1973: You wouldn't think the BBC would be stupid enough to wipe the 500th TOTP, but never underestimate 1970s archiving policies. Despite a four-way hosting face-off between Jimmy, Tony, Noel and Kenny Everett there's nothing especially special about it bar CCS playing the theme live and the return of The Who. The last minute is a blast, featuring full mike swinging, windmilling, a scissor kick and to close some Townshend/Moon patented auto-destruction and the former giving the full hand signals, apparently due to the former's annoyance at the Musician's Union stance as their members were supposed to be on strike. Eventually some audience members are moved enough to throw their wigs at the stage.
1974: Yes, one year later.
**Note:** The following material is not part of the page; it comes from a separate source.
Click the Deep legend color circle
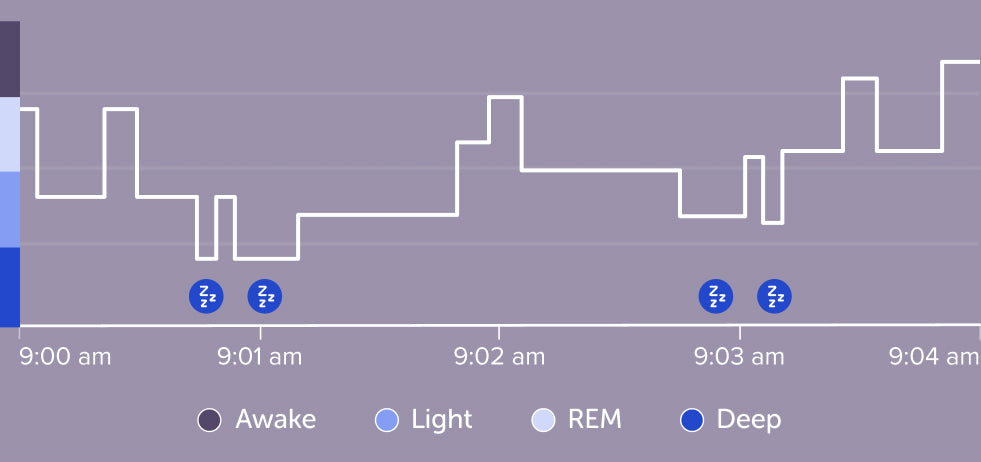The width and height of the screenshot is (981, 462). [691, 420]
Plenty going on this week, a lot of shows from this era having the aura of anything-goes nutsiness about them only exacerbated by Jimmy hosting. The director likes Pilot's drummer, and the fish eye lens is taken to new heights when projected onto a spare lightbulb. Once Jimmy has got rid of his scarf there's some glittery ass-shaking in Minnie Mouse ears for some reason from Pan's People to The Tymes before some classic Savile unpleasant gurning leads into David Essex, for whom they've built a little stage to call his own. As always Jimmy then finds a DJ to handle a link for him, this into The Wombles taking their partners by the paw to complete audience bafflement. Roxy Music's celebrated rococo fashion sense seems to have been forgotten about for a while, Andy Mackay's glasses pre-empting Trevor Horn a decade and a half later. Bryan Ferry in jeans! Mark it down, and compare it to the bottle green suits with yellow bow ties of The Drifters. The nurse of the year gets a good cuddle and shake before Andy Fairweather-Low's Reggae Tune makes Paul Nicholas sound irie, especially if the orchestra had much to do with it. It then becomes evident that Jimmy has been wearing a full length hospital gown for the entire show. It's really best not to ponder. Carl Douglas is number one and has room for a live thematic demonstration. The backing singers seem to be learning their routine on the hoof.
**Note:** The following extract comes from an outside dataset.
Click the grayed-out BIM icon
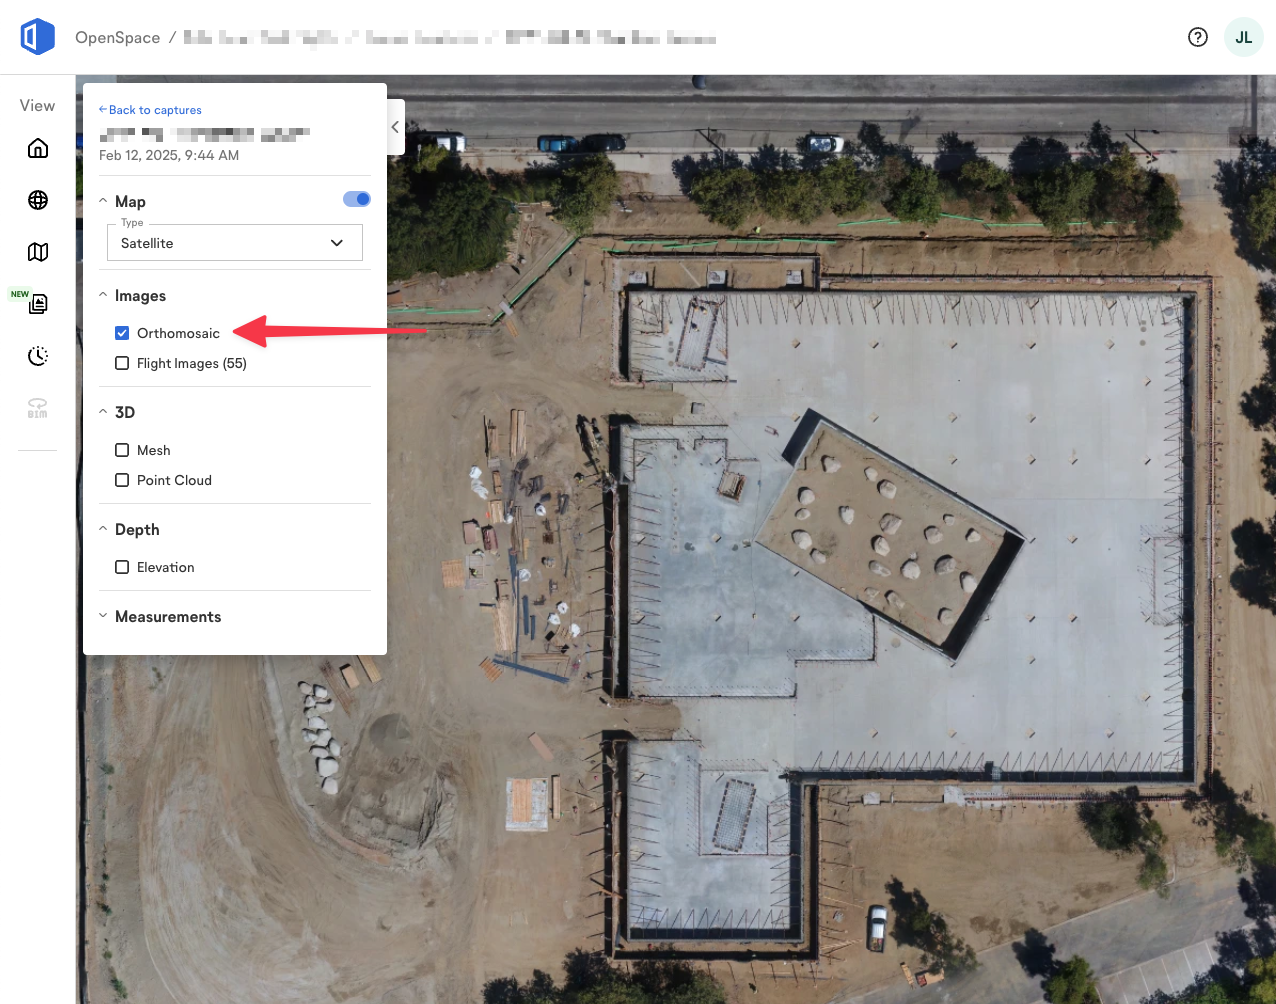Screen dimensions: 1276x1004 (x=37, y=407)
1979: After splashing out on purple loon pants XTC couldn't quite afford a full drumkit, just a gong half-inched from ELP. While exhibiting the full available range of headgear, Matumbi liked nothing better than to attack each other with snakes during their solos. The titfers left over were lent to Squeeze, Glenn providing some of the less convincing synth miming in Pops history. The Jags' Nick Watkinson seems to be wearing a BBC World Service T-shirt, presumably in case he got lost outside the studio and needed guiding into safe corporation hands. The guitar solo seems to have been partly filmed from the gallery. Kate Bush was a decent and keen modern dancer, of course, so Legs & Co had a level to aspire to. Instead they got into their lingerie and hoped for the best, which of course when presented in their lingerie was no real target at all.
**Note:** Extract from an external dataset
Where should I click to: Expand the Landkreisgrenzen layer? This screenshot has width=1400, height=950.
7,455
1984: "Here's an Englishman now!" Oh, Richard, you know how to sell a song. The audience have no clue what to do for John Waite so just kind of wave their arms in their own time, direction and rhythm and then some clap half-heartedly. Meanwhile Culture Club have some cogent thoughts on armed conflict, with George having taken the precaution of fleeing to join the Foreign Legion. Jon Moss, keeping his telling distance, joins the dancers at the back instead. Somehow he looks the most composed of all of them. Competition winners? Passers-by not due to attend the recording at all? What's gone on there?
1990: Shellsuits and flat tops date MC Tunes vs 808 State almost exactly. One of the latter can't even bring himself to sway about behind a keyboard, instead choosing to stare intently at a monitor and play the keyboard. But not that sort of keyboard.
2002: Oasis dismiss covers as "sinister... how can you sing someone else's lyrics?" Then they do a cover.